I don’t think all these longer-term goals (specifically all the doc into bookdown and figuring out where to put residual content from stan-dev/stan) should stop us from splitting into multiple repos.

We’re going to need one main repo that we can really consider as the C++ API to Stan (especially for the interfaces to leverage). Moreover, the “services” repo would have to include the algorithms as a submodule so it really wouldn’t make sense on it’s own, so we should keep that one as stan-dev/stan.

But this also raises a tricky problem. Right now lots of tests in algorithms require C++ Stan models which are automatically parsed when the tests are built. If we separate the language from algorithms then we can no longer leverage this useful feature. At the same time the algorithms can’t even use the C++ models without the log_prob implementations.

So perhaps we really need something like

stan <- algorithms <- language (parser + model spec + autodiff wrappers)?

Does the repo need to be split apart to divide up responsibility for components?
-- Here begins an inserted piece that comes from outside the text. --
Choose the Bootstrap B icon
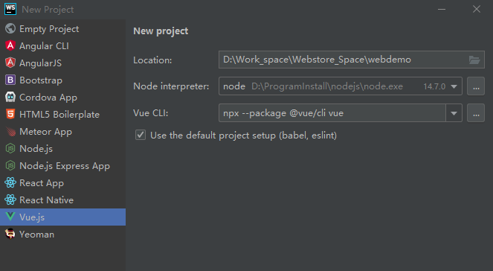 click(x=10, y=80)
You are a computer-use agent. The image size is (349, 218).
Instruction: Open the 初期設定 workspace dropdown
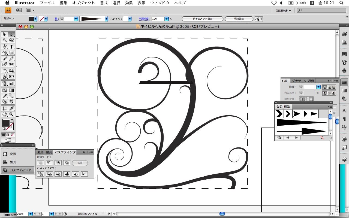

Is the main attraction that there would be clear separation in the issue and PR management?

There’s a lot to be said for being able to refer to one (well, now two with math) git commit hashes and completely specify a distribution of Stan.

1 Like

Splitting things out does help identify management responsibilities, but it also reduces testing burdens. At the very least the language code really should be in its own repository as it could be used by itself for anyone wanting to parse Stan programs down into C++ for use with their own algorithms.

Also, doesn’t a stan-dev/stan hash include hashes for the submodule hashes?
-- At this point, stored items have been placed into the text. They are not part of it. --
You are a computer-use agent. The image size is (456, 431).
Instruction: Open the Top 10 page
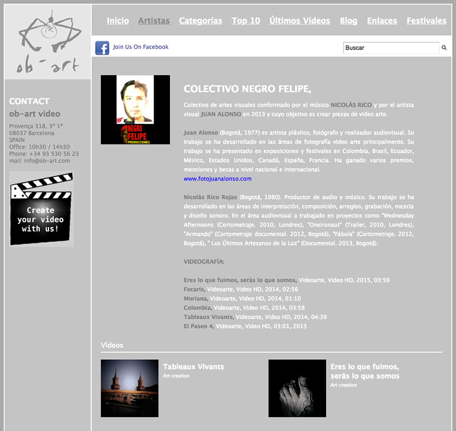[x=246, y=21]
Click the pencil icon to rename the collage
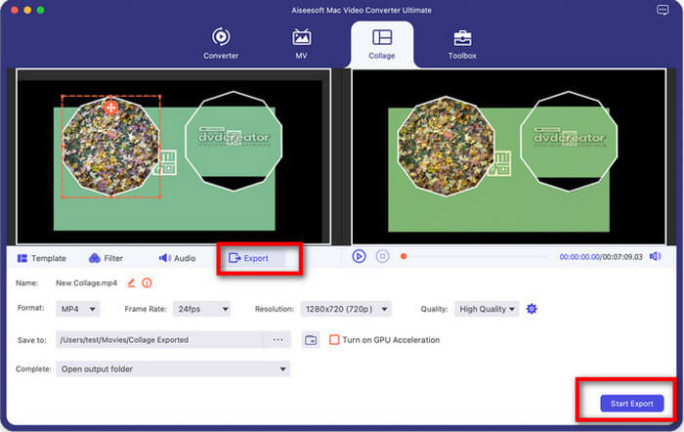The height and width of the screenshot is (432, 684). coord(132,282)
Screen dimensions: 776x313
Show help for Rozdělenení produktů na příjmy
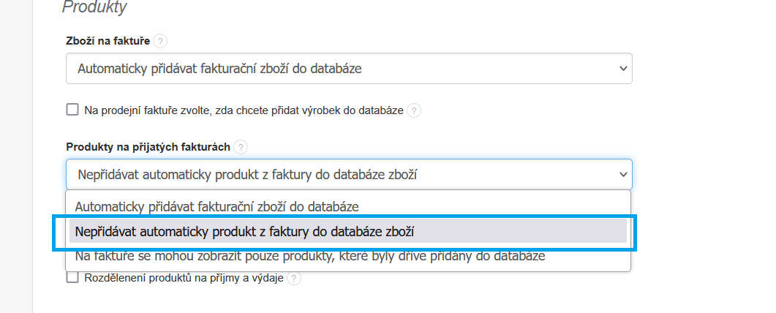(x=294, y=278)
We can split things out into separate logical modules without creating separate repos, so I think we should treat the two discussions orthogonally. Is the main motivation for a separate repo that there could exist users who would use JUST the Stan compiler without any of the algorithms or math that its generated code relies on?

In my experience (having worked at a bunch of places, some with mono, some with tiny, and some in between) it’s extremely nice to have a single historical record vs. trying to collate amongst multiple historical records and piece things together. This comes up most often when debugging. I’ve had this conversation in quite a few different contexts and I think Dan Luu summarizes the other advantages pretty well and links to a bunch of other discussion of the issue here: http://danluu.com/monorepo/

1 Like

Separate use but also separate testing. For example, splitting out the math repo drastically reduced the testing burden on the other repositories. If we want people to use the Stan modeling language without our algorithms then they’d need to be able to grab the language and math code without having to pull in the algorithms and the services that support them.

We could have separate testing without separate repos… I think I’m missing something - why do stanc-only users require not pulling the e.g. algorithms code down when they try to use just stanc? I get that there could be a few KB saved on github’s behalf but otherwise?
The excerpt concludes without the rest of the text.